Hier beging der Oberförster eine Taktlosigkeit. Er platzte heraus mit seiner plumpen Lacherei, zwirbelte seinen stichelhaarigen Knebelbart, seine Äuglein blinkten unter den herabhängenden Brauen und den immer halb geschlossenen Augendeckeln weinselig hervor, und er kicherte: »Belieben zu gestehen, Herr Inspektor, der Herr Inspektor werden selbst in das schöne Fräulein verguckt gewesen sein?«

Unser Gestrenger nahm die Dummheit übel. Sein harter Blick schoß dem Oberförster ein: Sie Lümmel! mitten ins Gesicht. »Wir wollen von etwas anderem sprechen«, sagte er, und seine Lippen drückten sich fest und klamm zu wie eine Kasse, die man absperrt.

Wir mußten lange bitten, bevor er sich wieder herbeiließ, das Wort zu nehmen: »Der Oberstleutnant fuhr seine Tochter an: Wer sie gerufen habe und wie sie sich unterstehen könne, und augenblicklich solle sie sich auf ihr Zimmer begeben. Aber das Fräulein verhielt sich nicht anders, als wenn er chinesisch zu ihr gesprochen hätte. Mein guter Oversberg hingegen, wie er die Unerbittlichkeit des alten Herrn auch seiner Lene gegenüber sieht, gibt die letzte Hoffnung auf, nimmt sich zusammen, soviel er kann, und spricht: ›Fräulein Lene, ich habe um Sie geworben, obwohl ich ja eigentlich zu alt für Sie bin – in der Überzeugung, daß ich Ihnen das Leben angenehm werde gestalten können. Das war ein Irrtum. Ich bin nicht nur zu alt, ich bin auch zu arm für Sie und gebe Ihnen denn Ihr Wort zurück.‹ -

Ei, wie sie diese Erklärung aufgenommen hat! – Wer das nicht gesehen hat – hat nichts gesehen. Das Erstaunen erst, das grenzenlose. Ihr Wort zurückgeben, er – ihr?... Steht die Welt auf dem Kopf?

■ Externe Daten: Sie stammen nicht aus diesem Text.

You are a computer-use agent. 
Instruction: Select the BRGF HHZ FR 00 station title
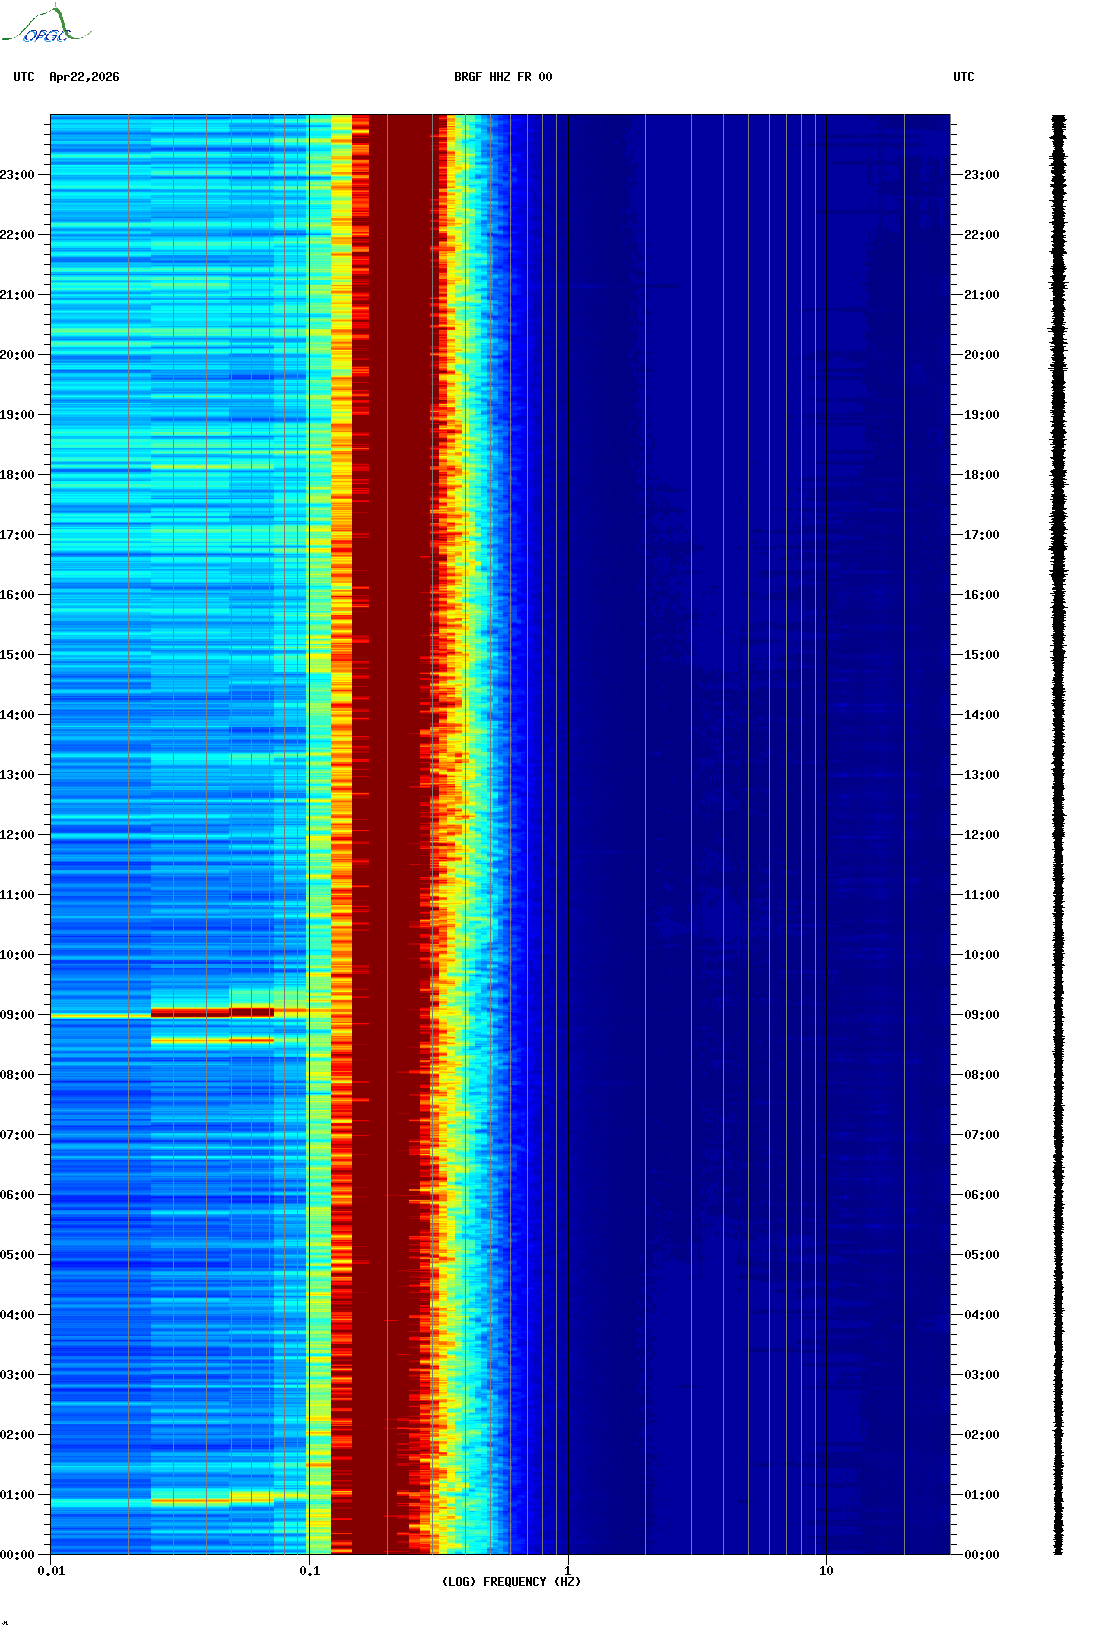point(502,77)
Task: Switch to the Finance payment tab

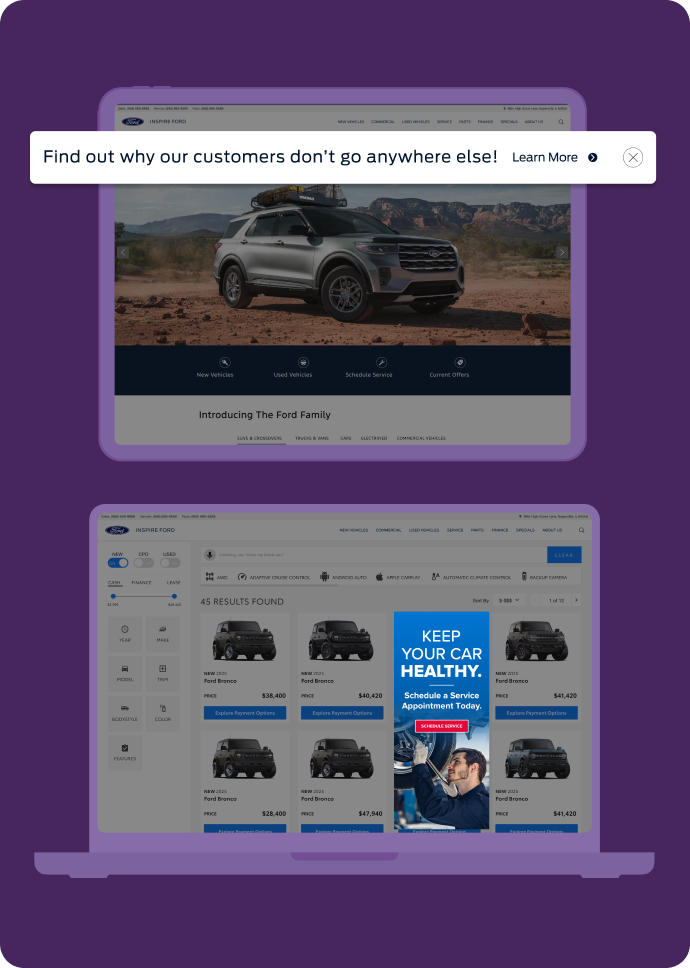Action: [x=141, y=583]
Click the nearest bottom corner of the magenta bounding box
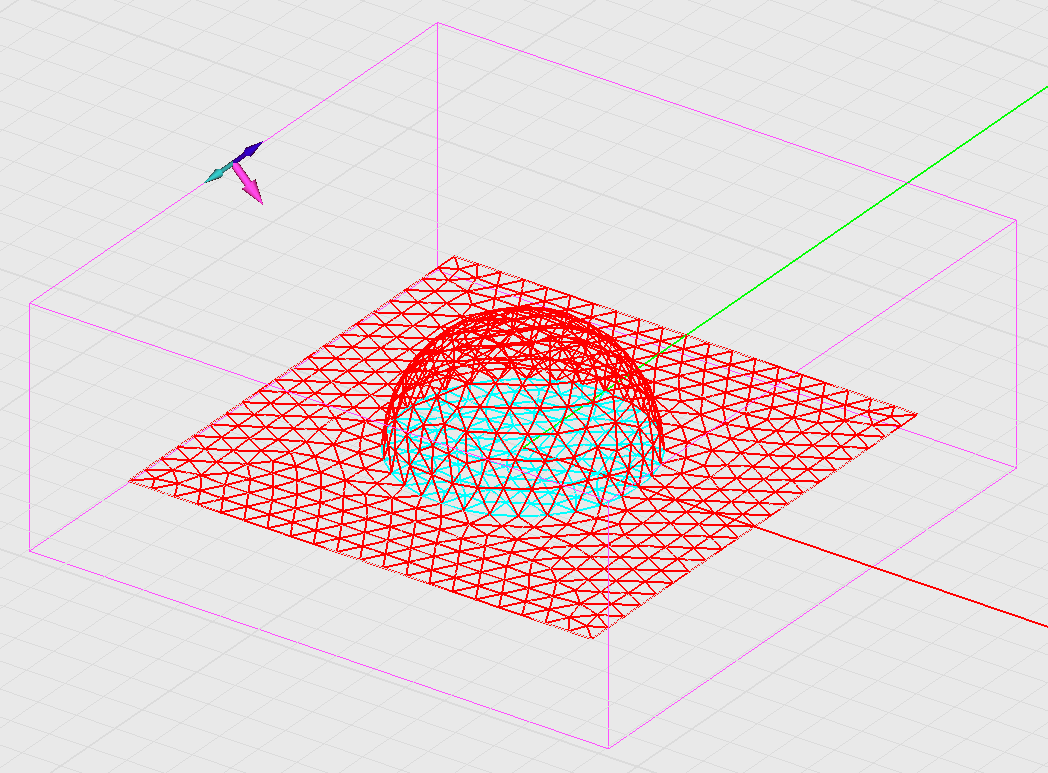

Gibt's keinen Verlaß, keine Treue mehr? – Und dann: ›Haben Sie nur ein Wort von mir, habe ich nicht auch eines von Ihnen?‹ interpellierte ihn das junge Ding mit dem Anstand eines Staatsanwalts. ›Fragen Sie doch, ob ich Ihnen das ihre zurückgebe.‹

Viele Jahre sind darüber hingegangen – ich kann natürlich nicht jede einzelne Rede wiedergeben, wie sie gelautet hat, im ganzen aber stimmt's. So vielerlei einem im Laufe des Lebens um die Ohren summt – es ist Unvergeßliches darunter. Der Kampf zum Beispiel, zu dem es damals kam zwischen Vater und Tochter.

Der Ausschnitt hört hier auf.